• WHAT THE TASK ASKS:
Copy the lines below verbatim, from the line containing "You are a computer-use" through the end of the items, both ends included. Omit the pictures from your answer.

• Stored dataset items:
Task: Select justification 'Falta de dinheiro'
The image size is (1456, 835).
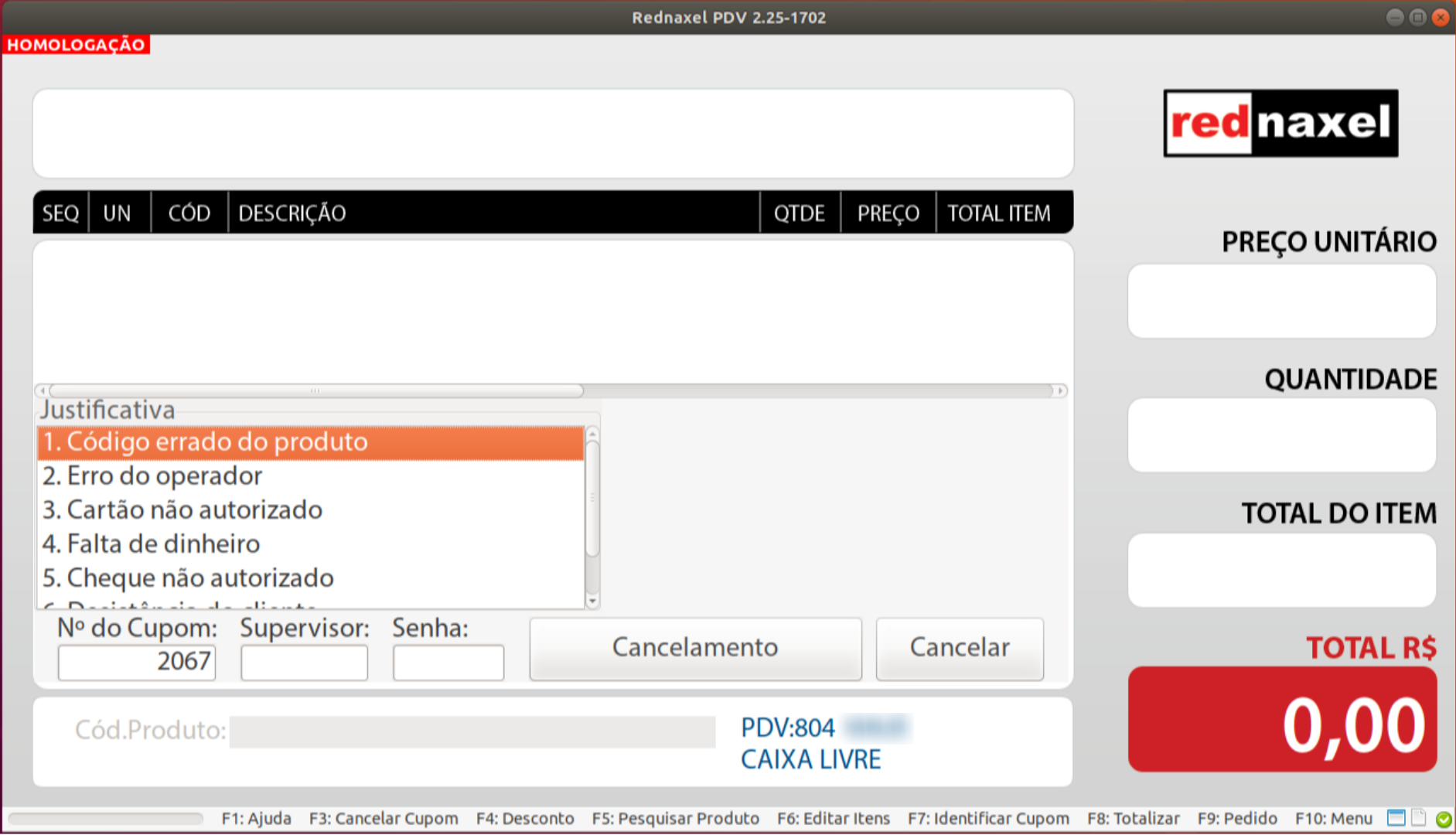Action: click(152, 544)

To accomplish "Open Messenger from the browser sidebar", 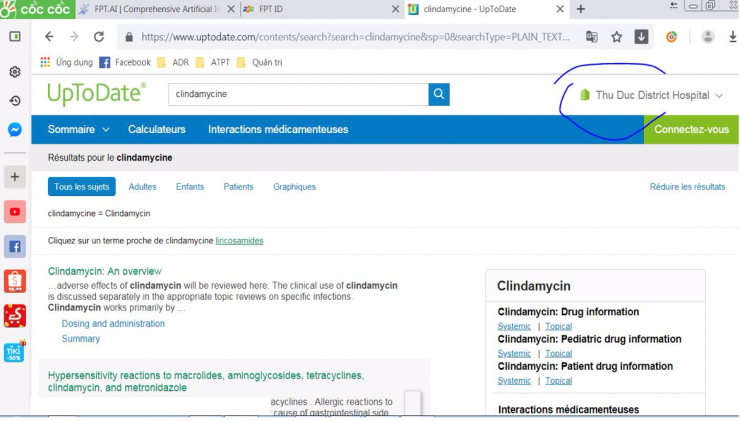I will [15, 130].
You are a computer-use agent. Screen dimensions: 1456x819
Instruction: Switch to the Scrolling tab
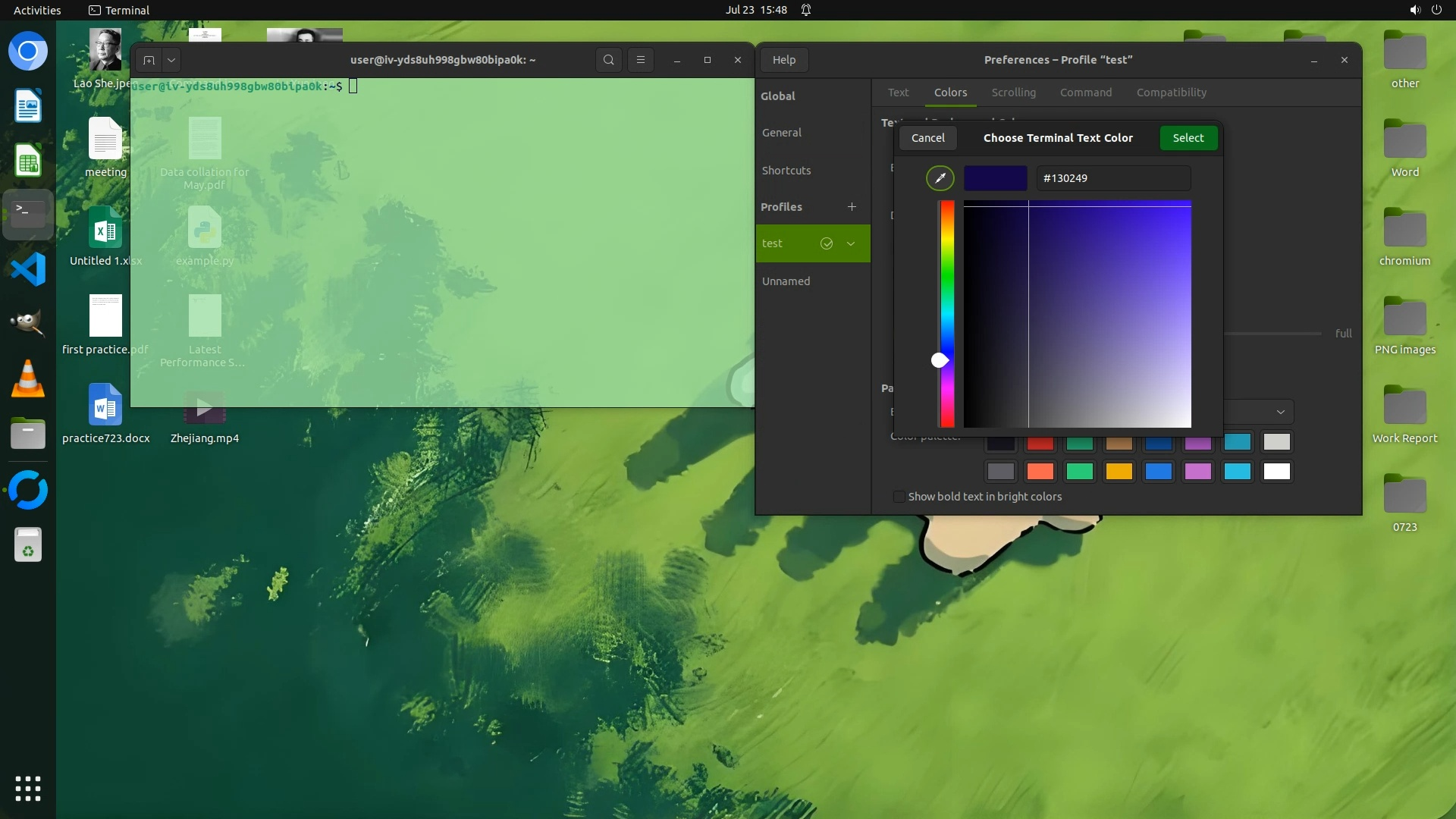1013,93
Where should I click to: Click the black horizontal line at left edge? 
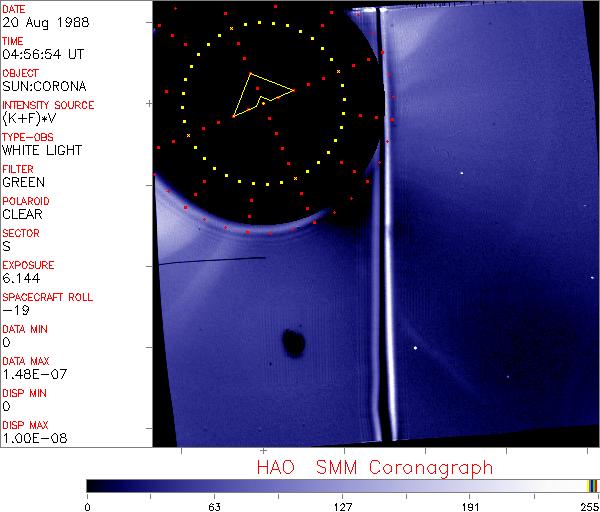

• PROBLEM SOLUTION:
You are a computer-use agent. Screen dimensions: 1456x819
Instruction: Switch to the Scrolling tab
1013,93
Where should I click to: Click the black horizontal line at left edge? 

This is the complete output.